细粒棘球绦虫重组抗原Eg10应用价值的评价

摘要

目的：以细粒棘球蚴感染Balb/c小鼠模型对细粒棘球绦虫重组抗原Eg10应用价值进行评价，并与天然抗原（HCF、原头蚴）进行比对。 方法：⑴动物模型的建立：Balb/c小鼠35只，20只腹腔接种2000psc/只，10只心腔接种400psc/只，余者注射高压灭菌1×PBS作为对照，建立细粒棘球蚴感染小鼠动物模型。
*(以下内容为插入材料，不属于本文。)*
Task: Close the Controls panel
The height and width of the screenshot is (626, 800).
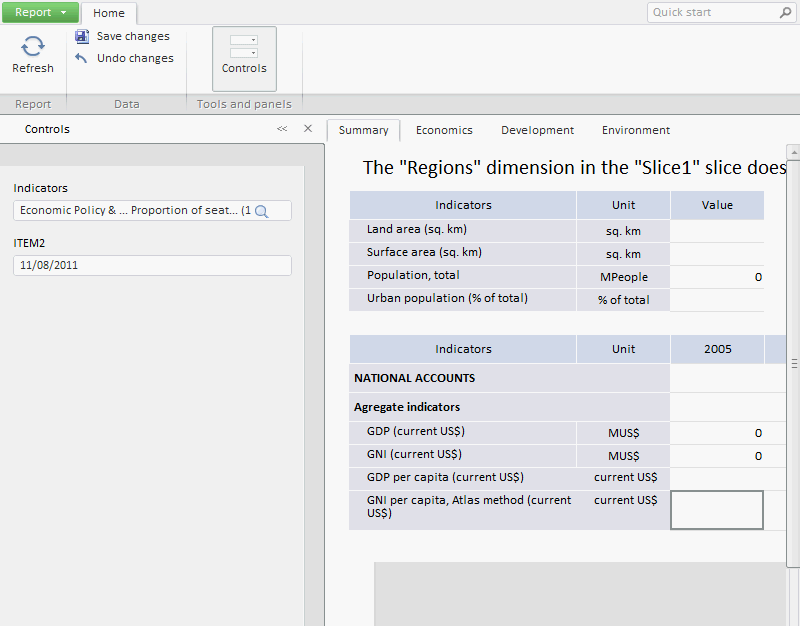Action: pyautogui.click(x=307, y=129)
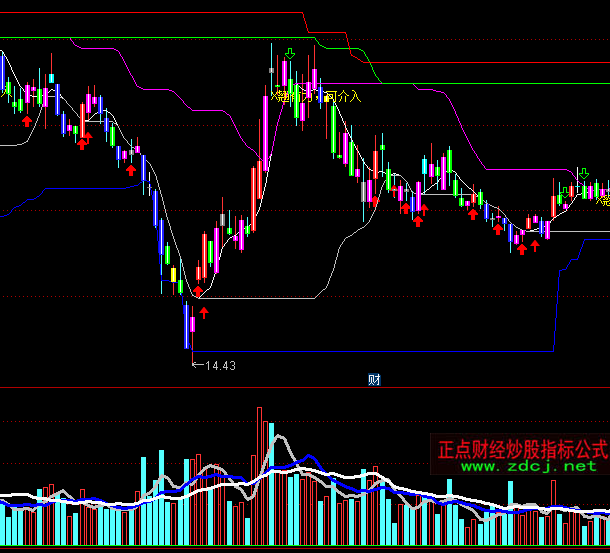
Task: Click the flat blue support line at the bottom
Action: 400,351
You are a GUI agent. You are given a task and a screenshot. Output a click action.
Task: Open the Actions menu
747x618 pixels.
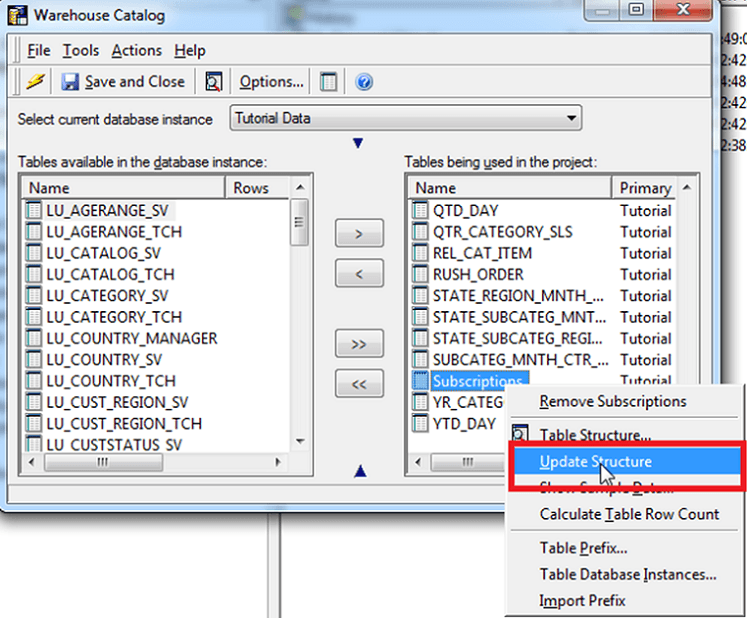click(x=136, y=50)
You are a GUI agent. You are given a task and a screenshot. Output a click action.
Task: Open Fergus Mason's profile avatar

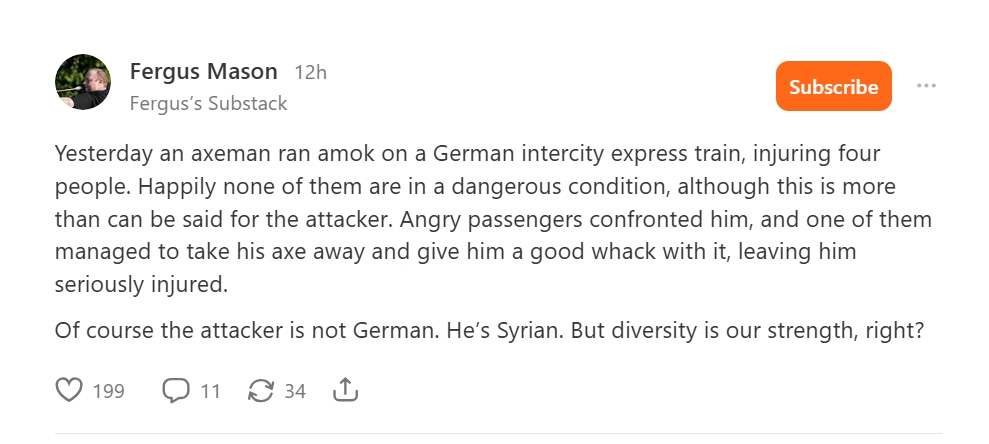[x=83, y=82]
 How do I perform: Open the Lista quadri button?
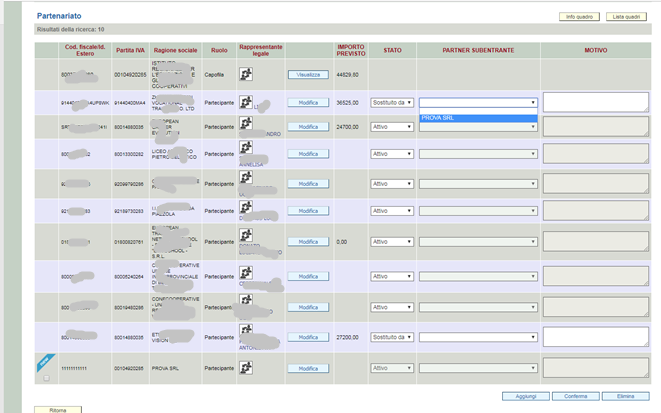coord(628,17)
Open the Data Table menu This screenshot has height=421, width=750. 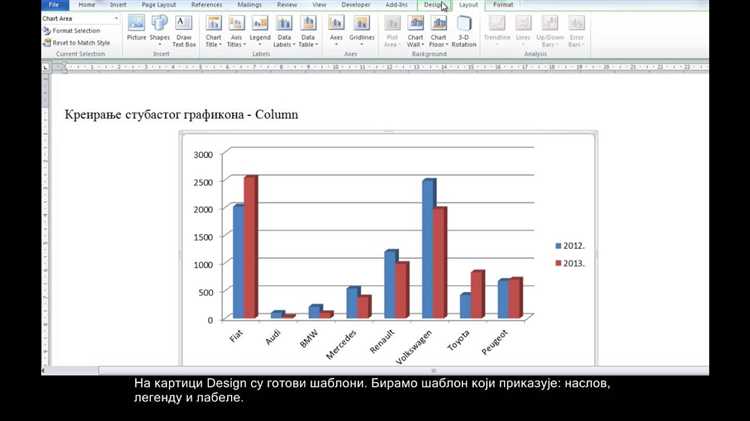coord(308,32)
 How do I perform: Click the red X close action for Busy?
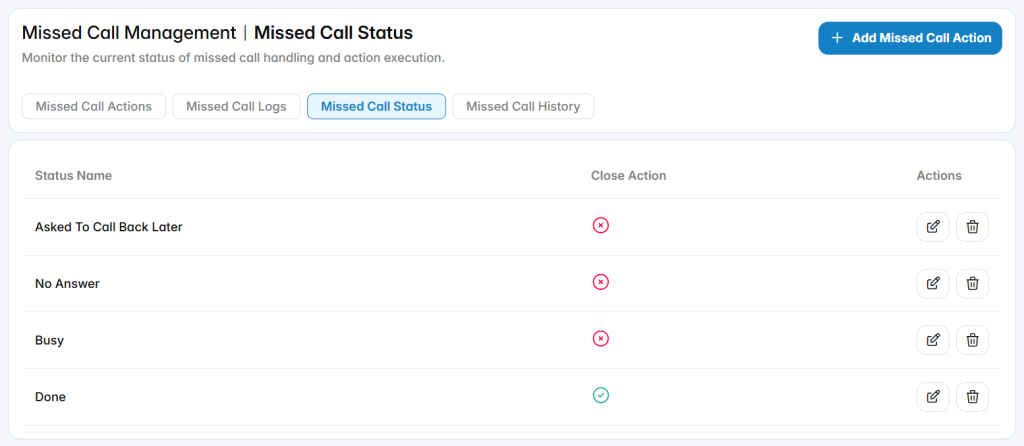point(600,338)
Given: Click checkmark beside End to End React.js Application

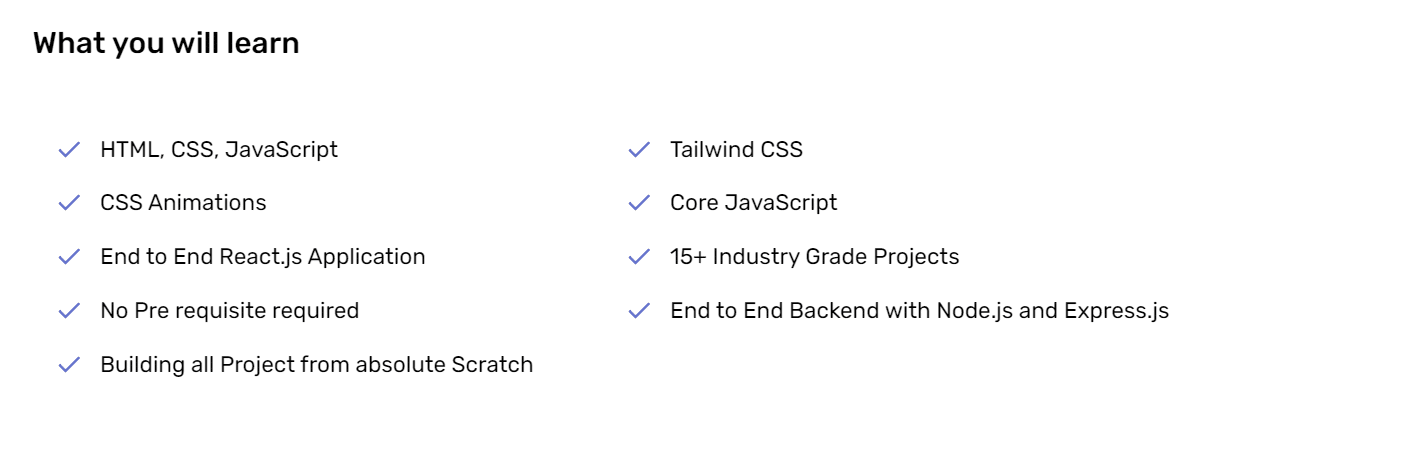Looking at the screenshot, I should 69,257.
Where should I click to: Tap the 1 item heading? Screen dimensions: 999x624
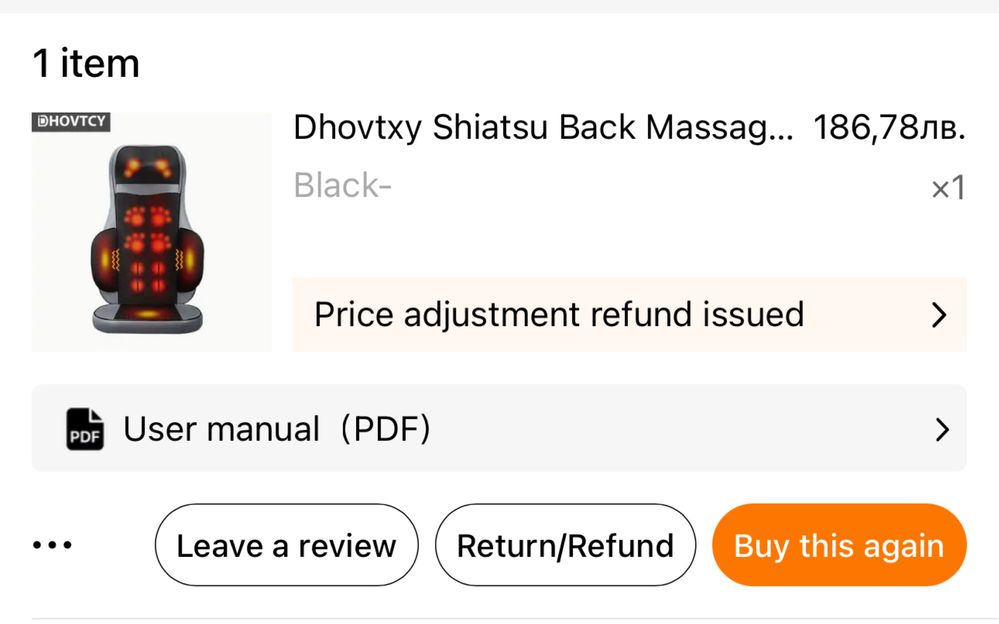point(86,63)
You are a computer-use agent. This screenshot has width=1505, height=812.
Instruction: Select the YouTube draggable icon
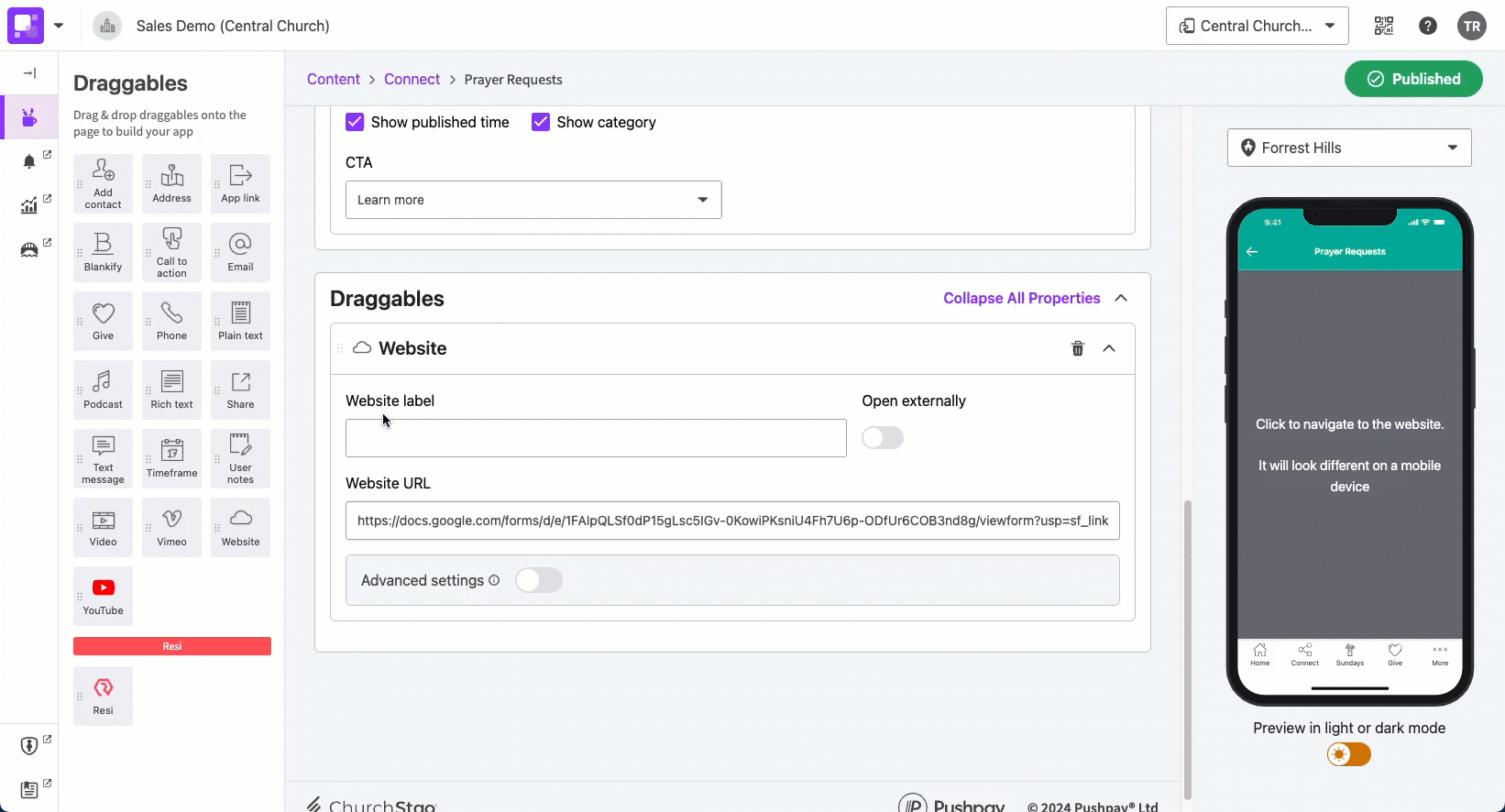103,596
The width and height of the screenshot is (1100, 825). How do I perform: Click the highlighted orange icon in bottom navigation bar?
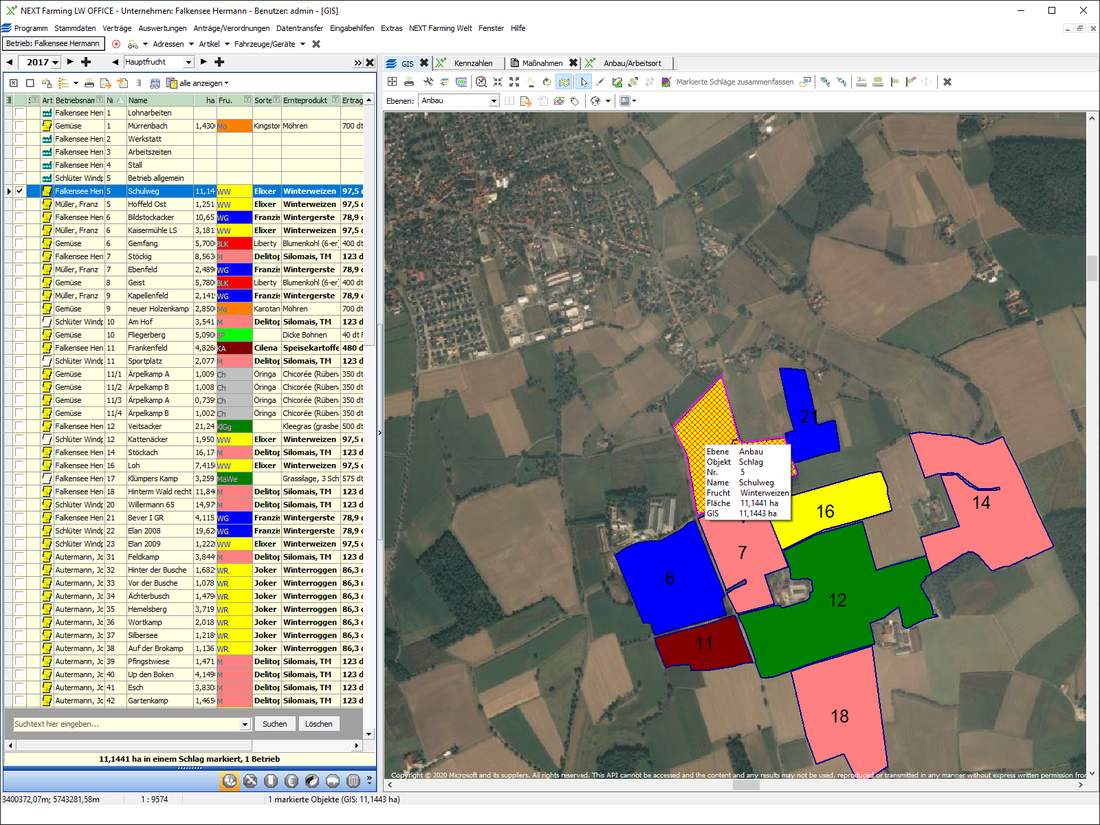point(229,781)
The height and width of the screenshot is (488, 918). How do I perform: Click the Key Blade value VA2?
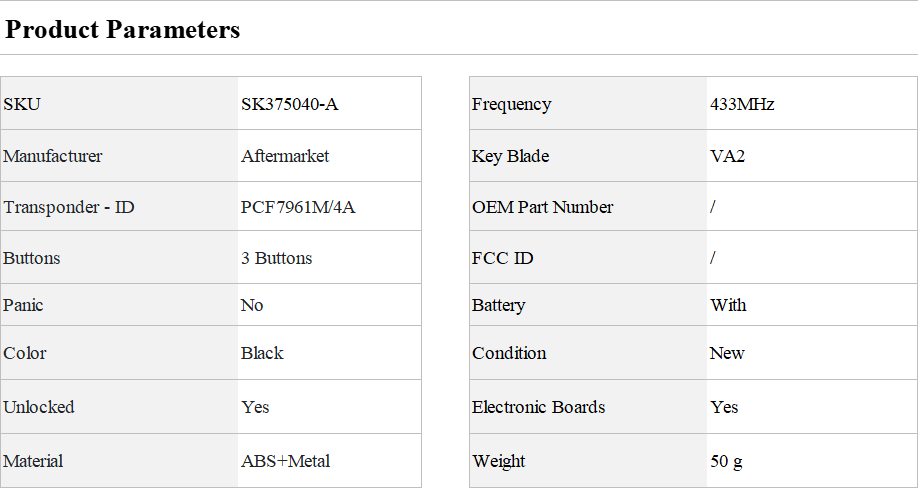pyautogui.click(x=727, y=156)
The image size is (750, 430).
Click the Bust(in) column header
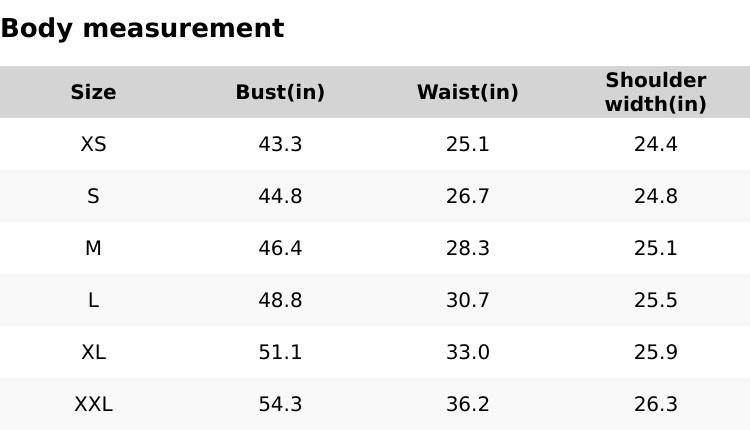click(280, 92)
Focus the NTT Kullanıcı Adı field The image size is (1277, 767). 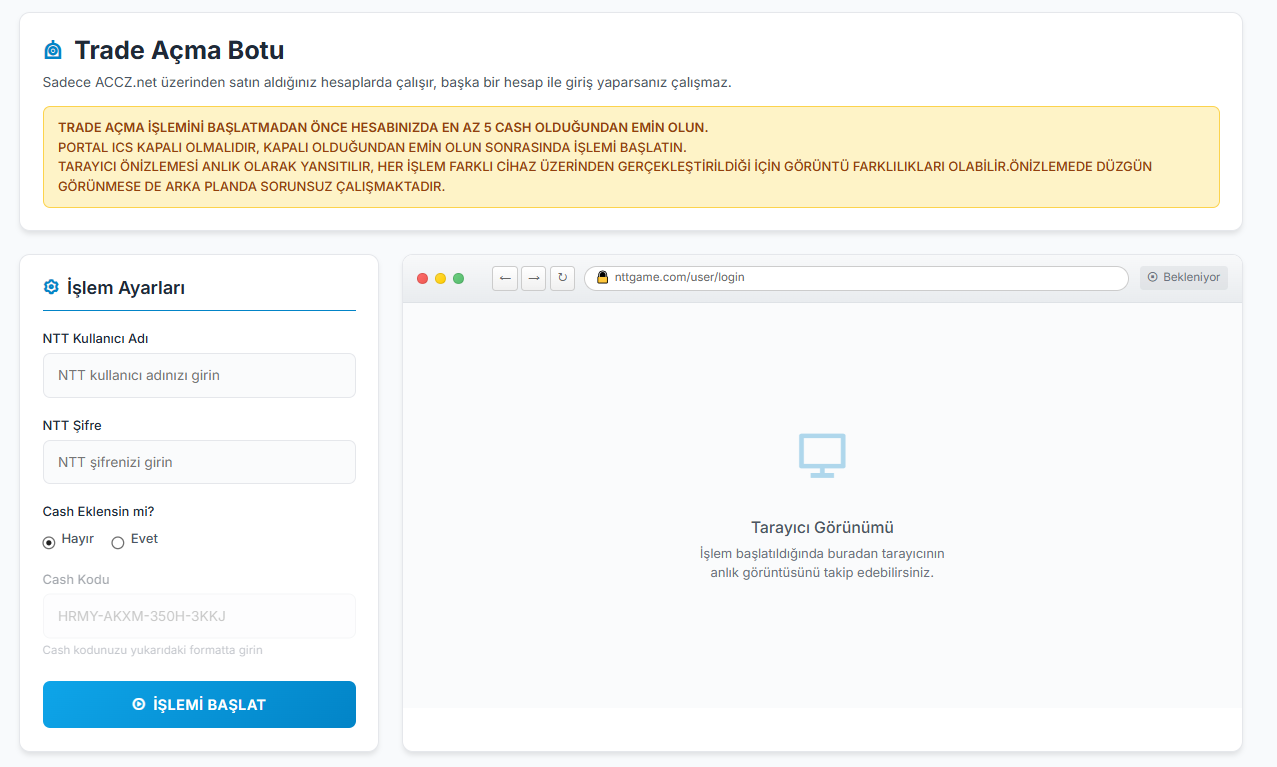(x=199, y=375)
⑵重组蛋白Eg10的制备：以人源细粒棘球蚴原头蚴总RNA为模板，据Genbank检索的Eg10基因片段序列设计一对引物，通过RT-PCR扩增目的基因片段；将目的基因克隆到pGEM-T载体，转化大肠杆菌JM109，对重组基因进行测序；结果正确无误后，再将目的基因亚克隆至pET28a载体，转化大肠杆菌BL21(DE3)plysS，构建细粒棘球蚴Eg10基因原核表达体系，经IPTG诱导表达后，反复冻融以确定表达产物的溶解性并利用Novagen His·Bind 纯化试剂盒纯化此蛋白并以此纯化蛋白免疫ICR小鼠，通过ELISA检测其免疫原性。⑶动物模型对Eg10和天然抗原的评价：以Eg10和HCF作为抗原，通过ELISA检测细粒棘球蚴感染小鼠血清特异性IgG、IgG1、IgG2a及IgG3抗体水平的动态变化；通过WB检测此血清能否识别Eg10及天然抗原中相应的条带。 结果：⑴接种6个月后处死所有小鼠，剖腹、剖胸检查包囊生长情况，30只实验鼠中有包囊长出者为19只(含中期死亡2只)，腹腔接种较心腔接种感染率高（85％：20％），雌鼠较雄鼠感染率高 (72％：50％)，但经确切概率法检验无论是腹腔接种与心腔接种还是雌鼠与雄鼠之间均没有显著性差异。所长包囊经病理组织切片检查证实为包虫囊泡。⑵ Eg10/pET28a/BL21(DE3)plysS能够诱导表达出一与Eg10基因理论推测蛋白分子量一致的31kDa 条带，表达量约占菌体总蛋白的52％，反复冻融后确定此蛋白以不溶性的包涵体形式表达；小鼠免疫2w后，IgG抗体值开始增高，第6w达最高值，8w后开始下降。⑶细粒棘球蚴感染小鼠血清ELISA及WB结果提示：以HCF作为包被抗原，特异性IgG抗体及其亚类都有不同程度的增高，在IgG亚类中以IgG1增高为主；以Eg10作为包被抗原，特异性IgG抗体自感染棘球蚴后持续增高，而其亚类IgG1、IgG2a、IgG3未见明显增加，间接反应IgG2b为主要增高的IgG亚类；此血清能识别重组蛋白Eg10及原头蚴中相应条带。 结论：成功的制备了细粒棘球蚴继发性感染Balb/c小鼠模型，经腹腔接种原头蚴动物死亡率低、包囊形成快；成功的克隆了Eg10基因并构建了高效表达的Eg10/pET28a/BL21(DE3)plysS原核体系，表达产物为不溶性的包涵体；以HCF作为包被抗原，细粒棘球蚴感染小鼠血清IgG抗体及其亚类都有不同程度的增高，在IgG亚类中以IgG1增高为主；以Eg10作为包被抗原，该血清特异性IgG抗体自感染棘球蚴后持续增高，在IgG亚类中以IgG2b增高为主；该血清能识别重组蛋白Eg10及原头蚴中相应条带。